* [Problem to solve]
State the number of lines below in which the word "przewodnik" appears. Nothing else belongs in the answer.

[Collected data entries]
= Beginning of Section =

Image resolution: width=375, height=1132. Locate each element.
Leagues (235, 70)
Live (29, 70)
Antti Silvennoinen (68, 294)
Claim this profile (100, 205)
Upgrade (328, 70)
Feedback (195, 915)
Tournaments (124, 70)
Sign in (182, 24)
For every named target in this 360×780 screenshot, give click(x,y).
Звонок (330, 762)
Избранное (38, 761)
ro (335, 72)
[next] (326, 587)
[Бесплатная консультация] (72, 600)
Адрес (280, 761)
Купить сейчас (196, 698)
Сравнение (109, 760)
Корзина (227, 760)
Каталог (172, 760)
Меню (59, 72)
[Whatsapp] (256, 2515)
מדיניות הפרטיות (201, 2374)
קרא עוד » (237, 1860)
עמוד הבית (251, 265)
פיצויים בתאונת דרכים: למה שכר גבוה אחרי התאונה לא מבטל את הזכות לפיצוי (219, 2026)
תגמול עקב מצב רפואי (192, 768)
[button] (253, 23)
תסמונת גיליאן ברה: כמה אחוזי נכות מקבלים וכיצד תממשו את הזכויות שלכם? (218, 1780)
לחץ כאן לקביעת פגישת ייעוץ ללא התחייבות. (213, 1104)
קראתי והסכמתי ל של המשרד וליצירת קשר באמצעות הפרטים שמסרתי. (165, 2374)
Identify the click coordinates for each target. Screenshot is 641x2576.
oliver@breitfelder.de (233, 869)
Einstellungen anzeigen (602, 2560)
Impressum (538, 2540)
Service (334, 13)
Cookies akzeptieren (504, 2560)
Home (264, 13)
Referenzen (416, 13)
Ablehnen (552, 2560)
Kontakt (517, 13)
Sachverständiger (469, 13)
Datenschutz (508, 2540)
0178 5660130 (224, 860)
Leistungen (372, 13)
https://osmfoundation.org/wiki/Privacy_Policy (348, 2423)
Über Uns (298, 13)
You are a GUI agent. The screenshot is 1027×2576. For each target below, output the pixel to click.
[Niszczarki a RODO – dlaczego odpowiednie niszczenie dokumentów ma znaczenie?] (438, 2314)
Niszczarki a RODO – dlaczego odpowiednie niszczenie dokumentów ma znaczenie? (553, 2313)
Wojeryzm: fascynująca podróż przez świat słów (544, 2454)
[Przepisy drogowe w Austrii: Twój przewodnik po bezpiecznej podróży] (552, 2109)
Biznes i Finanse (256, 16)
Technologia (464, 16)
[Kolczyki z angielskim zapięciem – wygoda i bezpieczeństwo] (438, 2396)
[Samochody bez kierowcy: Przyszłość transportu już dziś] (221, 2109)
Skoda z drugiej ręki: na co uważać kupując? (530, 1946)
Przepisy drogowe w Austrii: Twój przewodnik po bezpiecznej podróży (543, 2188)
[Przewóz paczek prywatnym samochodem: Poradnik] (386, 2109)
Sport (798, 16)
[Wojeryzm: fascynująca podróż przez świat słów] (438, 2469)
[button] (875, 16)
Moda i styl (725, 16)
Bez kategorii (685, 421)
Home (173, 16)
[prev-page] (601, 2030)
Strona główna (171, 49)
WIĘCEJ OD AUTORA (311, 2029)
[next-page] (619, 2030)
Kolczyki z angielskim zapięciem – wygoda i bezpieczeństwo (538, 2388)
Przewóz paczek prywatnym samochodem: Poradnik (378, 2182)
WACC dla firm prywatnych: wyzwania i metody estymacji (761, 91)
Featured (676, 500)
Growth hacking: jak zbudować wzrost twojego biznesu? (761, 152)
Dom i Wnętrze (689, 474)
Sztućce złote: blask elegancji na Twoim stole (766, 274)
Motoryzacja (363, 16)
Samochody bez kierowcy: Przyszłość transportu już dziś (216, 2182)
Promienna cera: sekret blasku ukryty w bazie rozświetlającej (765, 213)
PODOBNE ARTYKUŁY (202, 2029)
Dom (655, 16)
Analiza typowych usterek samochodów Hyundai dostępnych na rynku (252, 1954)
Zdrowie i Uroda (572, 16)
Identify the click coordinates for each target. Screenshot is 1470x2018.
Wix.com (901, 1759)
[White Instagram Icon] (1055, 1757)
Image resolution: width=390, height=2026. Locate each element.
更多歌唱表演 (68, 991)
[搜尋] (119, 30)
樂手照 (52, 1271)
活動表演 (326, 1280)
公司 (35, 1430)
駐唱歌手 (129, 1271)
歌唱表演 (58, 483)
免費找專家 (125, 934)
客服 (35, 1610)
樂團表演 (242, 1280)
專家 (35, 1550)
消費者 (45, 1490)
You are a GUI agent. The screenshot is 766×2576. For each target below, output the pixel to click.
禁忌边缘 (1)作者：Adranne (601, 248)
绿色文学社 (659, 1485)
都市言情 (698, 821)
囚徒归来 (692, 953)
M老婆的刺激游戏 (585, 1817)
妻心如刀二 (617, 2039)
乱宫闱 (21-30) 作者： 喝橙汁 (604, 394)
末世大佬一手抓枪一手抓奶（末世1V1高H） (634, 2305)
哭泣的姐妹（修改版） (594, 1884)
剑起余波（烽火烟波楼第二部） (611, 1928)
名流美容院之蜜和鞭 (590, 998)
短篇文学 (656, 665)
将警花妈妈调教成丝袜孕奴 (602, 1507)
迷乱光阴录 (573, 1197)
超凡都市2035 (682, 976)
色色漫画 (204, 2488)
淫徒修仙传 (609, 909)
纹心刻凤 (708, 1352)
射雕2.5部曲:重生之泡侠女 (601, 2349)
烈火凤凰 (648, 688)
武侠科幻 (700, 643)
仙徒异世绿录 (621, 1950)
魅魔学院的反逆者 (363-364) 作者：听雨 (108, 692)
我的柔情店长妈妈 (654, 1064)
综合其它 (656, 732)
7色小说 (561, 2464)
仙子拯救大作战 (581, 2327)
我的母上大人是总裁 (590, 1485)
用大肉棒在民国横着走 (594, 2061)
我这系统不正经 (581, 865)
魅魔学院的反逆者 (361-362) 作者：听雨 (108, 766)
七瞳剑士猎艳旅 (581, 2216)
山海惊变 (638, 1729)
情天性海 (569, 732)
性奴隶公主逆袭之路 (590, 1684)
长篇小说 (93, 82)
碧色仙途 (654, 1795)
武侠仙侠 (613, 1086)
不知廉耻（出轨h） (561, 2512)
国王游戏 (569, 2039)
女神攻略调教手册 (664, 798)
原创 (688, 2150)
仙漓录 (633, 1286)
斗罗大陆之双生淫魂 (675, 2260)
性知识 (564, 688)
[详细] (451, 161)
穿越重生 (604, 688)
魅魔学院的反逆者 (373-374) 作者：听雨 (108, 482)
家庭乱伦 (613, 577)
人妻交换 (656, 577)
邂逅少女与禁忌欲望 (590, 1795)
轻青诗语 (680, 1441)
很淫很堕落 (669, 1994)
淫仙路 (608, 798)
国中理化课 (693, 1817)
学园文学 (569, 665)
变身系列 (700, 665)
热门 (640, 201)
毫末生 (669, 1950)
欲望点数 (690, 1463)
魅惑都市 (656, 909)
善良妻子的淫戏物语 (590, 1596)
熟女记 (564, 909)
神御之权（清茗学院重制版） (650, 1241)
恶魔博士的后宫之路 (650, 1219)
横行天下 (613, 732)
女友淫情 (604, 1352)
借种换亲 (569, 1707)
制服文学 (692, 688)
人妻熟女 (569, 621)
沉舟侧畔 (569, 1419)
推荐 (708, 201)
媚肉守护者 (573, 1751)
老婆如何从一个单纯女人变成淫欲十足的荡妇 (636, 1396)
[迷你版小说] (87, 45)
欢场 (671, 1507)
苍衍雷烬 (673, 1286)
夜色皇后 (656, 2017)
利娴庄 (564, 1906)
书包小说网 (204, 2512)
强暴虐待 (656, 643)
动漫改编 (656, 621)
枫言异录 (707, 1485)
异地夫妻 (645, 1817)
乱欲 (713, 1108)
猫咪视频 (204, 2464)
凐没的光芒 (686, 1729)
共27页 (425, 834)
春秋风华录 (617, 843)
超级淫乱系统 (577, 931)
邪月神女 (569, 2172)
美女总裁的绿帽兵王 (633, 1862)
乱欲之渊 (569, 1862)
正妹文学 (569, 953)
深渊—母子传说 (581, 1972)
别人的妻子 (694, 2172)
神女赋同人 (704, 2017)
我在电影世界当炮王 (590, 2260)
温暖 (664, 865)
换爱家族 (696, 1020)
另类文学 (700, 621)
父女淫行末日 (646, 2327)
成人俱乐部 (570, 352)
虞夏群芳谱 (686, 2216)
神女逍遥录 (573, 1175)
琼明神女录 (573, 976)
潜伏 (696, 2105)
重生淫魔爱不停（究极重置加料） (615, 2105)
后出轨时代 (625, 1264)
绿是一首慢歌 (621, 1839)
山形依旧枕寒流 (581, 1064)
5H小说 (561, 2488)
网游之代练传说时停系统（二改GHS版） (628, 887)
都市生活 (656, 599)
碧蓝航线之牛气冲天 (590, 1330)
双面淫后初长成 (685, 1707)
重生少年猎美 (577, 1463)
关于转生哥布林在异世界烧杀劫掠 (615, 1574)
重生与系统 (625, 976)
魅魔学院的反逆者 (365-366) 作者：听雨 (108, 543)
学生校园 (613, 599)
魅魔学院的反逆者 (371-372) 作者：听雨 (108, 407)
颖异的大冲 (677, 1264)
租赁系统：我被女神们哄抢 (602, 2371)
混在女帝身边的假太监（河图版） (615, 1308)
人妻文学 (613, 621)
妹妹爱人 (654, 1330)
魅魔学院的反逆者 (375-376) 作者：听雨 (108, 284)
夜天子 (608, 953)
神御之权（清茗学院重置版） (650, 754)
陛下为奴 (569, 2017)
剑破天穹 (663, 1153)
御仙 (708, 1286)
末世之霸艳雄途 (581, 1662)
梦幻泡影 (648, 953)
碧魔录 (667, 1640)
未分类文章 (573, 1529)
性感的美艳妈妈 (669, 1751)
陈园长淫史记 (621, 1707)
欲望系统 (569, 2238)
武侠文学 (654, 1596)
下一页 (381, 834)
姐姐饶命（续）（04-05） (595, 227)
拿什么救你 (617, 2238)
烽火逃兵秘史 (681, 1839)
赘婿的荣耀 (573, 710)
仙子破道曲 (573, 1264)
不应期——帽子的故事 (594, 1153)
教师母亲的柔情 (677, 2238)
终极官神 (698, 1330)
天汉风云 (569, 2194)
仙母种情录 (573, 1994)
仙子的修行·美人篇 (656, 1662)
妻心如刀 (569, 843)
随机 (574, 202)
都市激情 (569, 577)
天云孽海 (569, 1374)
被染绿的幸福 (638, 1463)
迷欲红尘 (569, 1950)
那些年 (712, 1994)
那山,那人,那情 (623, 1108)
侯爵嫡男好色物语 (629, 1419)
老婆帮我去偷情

= End of Section =

* [Answer section]
2